Metabolic Syndrome, Smoking Up Nocturia Risk in BPH
Men with metabolic syndrome or a smoking history had more than triple the risks for persistent moderate to severe nocturia after TURP.
SAN FRANCISCO—Moderate or severe nocturia is more like to develop in men following transurethral resection of the prostate (TURP) for benign prostatic hyperplasia if they smoke or have metabolic syndrome (MetS), researchers reported at the American Urological Association's 2018 annual meeting.
For the study, 102 patients (median age 69; BMI 25 kg/m2; PSA 4 ng/mL) were prospectively enrolled before TURP. Preoperatively, median Qmax was 8 mL/sec, International Prostate Symptom Score was 17, and prostate volume measured by transrectal ultrasound was 59 mL.
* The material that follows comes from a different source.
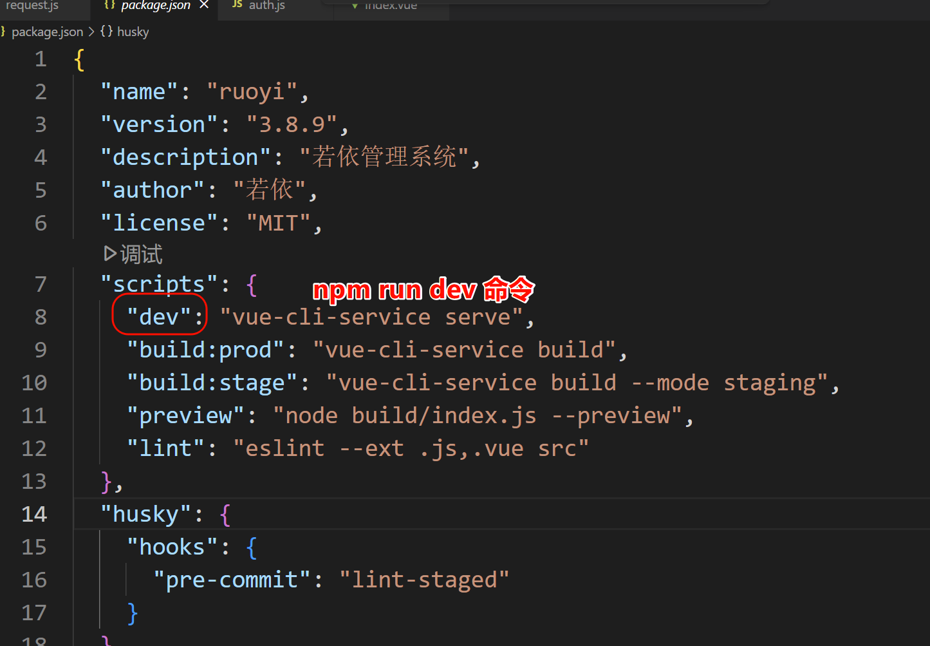
Task: Click the Vue icon on index.vue tab
Action: pyautogui.click(x=355, y=5)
After TURP, 69% of men complained of 2 or more nocturia episodes nightly. Of the 39% with pre-existing MetS, 58% developed this degree of nocturia after TURP. Similarly, of the 61% of men who smoked, 52% had persistent moderate to severe nocturia after TURP. Both smoking and MetS were associated with significant 3-fold increased odds of moderate or severe nocturia.
“Although these results should be confirmed, and the pathophysiology is yet to be completely understood, counseling smokers or patients with MetS about the risk of post-operative persistent nocturia is warranted according to our results,” Cosimo De Nunzio, MD, of Ospedale Sant'andrea Sapienza University and colleagues concluded.
De Nunzio C, Lombardo R, Tema G, et al. Metabolic syndrome and smoking are associated with persistence of nocturia after transurethral resection of prostate. Presented at the American Urological Association's 2018 annual meeting in San Francisco, May 18–21. Poster MP04-13.